Any thoughts would be appreciated.


----------



## chriscro (Dec 3, 2010)

How type of fish are you keeping?
What will your water changes be?

You should be ok but at the lower range of filter capacity as long as your not overstocked.


----------



## vrb th hrb (Feb 20, 2010)

Agreed with chris, I run a 2213 on my 46 gallon planted and its fine. Mind you its also not overstocked and I run a powerhead for extra circulation


----------



## df001 (Nov 13, 2007)

vrb th hrb said:


> Agreed with chris, I run a 2213 on my 46 gallon planted and its fine. Mind you its also not overstocked and I run a powerhead for extra circulation


I suppose worst case scenario, i can add one of my hob's if needed, and a powerhead till i get a secondary canister. probably wouldnt hurt to have a secondary attached as backup, albeit overkill.


----------



## vrb th hrb (Feb 20, 2010)

df001 said:


> I suppose worst case scenario, i can add one of my hob's if needed, and a powerhead till i get a secondary canister. probably wouldnt hurt to have a secondary attached as backup, albeit overkill.

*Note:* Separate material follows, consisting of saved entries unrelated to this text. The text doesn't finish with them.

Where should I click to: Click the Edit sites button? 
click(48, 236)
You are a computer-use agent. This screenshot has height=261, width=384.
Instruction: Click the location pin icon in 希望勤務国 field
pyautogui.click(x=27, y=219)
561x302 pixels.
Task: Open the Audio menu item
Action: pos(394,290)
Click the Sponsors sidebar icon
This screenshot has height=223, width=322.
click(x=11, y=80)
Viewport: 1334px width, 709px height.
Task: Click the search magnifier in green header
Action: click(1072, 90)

For sure, I overfilter the hell out of my 75gallon, mind you its not planted and heavily stocked with plecos and big dirty bottom feeders. More filtration never hurts, if you dont mind the extra machinery


----------



## df001 (Nov 13, 2007)

Extra equipment may be the issue, our entire apartment has only 2 15 amp circuits for everything! I love the older building, but hate the electrical!! That said i think the cannister only draws a few watts, lighting will likely be the biggest juice draw.


----------



## Fish_Man (Apr 9, 2010)

What type of lighting are you using?

You can never have enough filters 

I run an eheim 2217, fluval 404, AC70 and two ac50 powerheads in my 46gal and I still don't think it's doing a good job....(non planted and not overstocked anymore)


----------



## df001 (Nov 13, 2007)

Haven't gotten lights chosen yet, will either get a 4bulb t5ho, or make my own ODNO t8 setup, will keep the lights moderate till I get the co2 setup.

Will likely grab another eheim when one comes up as a good deal.


----------



## jimmyjam (Nov 6, 2007)

i would go with another small powerhead on the other side but directed so the flow is going the same way.. circulation is key to make sure nutrients is distributed all over the tank.


----------



## df001 (Nov 13, 2007)

jimmyjam said:


> i would go with another small powerhead on the other side but directed so the flow is going the same way.. circulation is key to make sure nutrients is distributed all over the tank.


Yeah thats what ive did in the 20xtall i used to have planted, it needed the powerhead to keep things moving cuz of all the wood structure it had


----------



## bigfishy (Jun 19, 2009)

If one is not enough, "TRIPLE" it!


----------



## Julian (Jun 29, 2008)

I'm using a 2213 in my 40g breeder tank. I also have a powerhead at the opposite end of the tank to keep things moving. I bought this filter for my older smaller tank. If I was doing it again i'd go with the 2215 personally. My tank is fairly well planted but the fish load isn't huge at all. Also I would have gone with two small powerheads in different spots instead of one larger one.


----------



## ChuckRum (Sep 11, 2010)

Fish_Man said:


> What type of lighting are you using?
> 
> You can never have enough filters
> 
> I run an eheim 2217, fluval 404, AC70 and two ac50 powerheads in my 46gal and I still don't think it's doing a good job....(non planted and not overstocked anymore)


Lol wow! ive got my 180 gallon with a 2217 and a fluval 403 with 3 big dirty peacock bass, and i feel like my water stays clean.


----------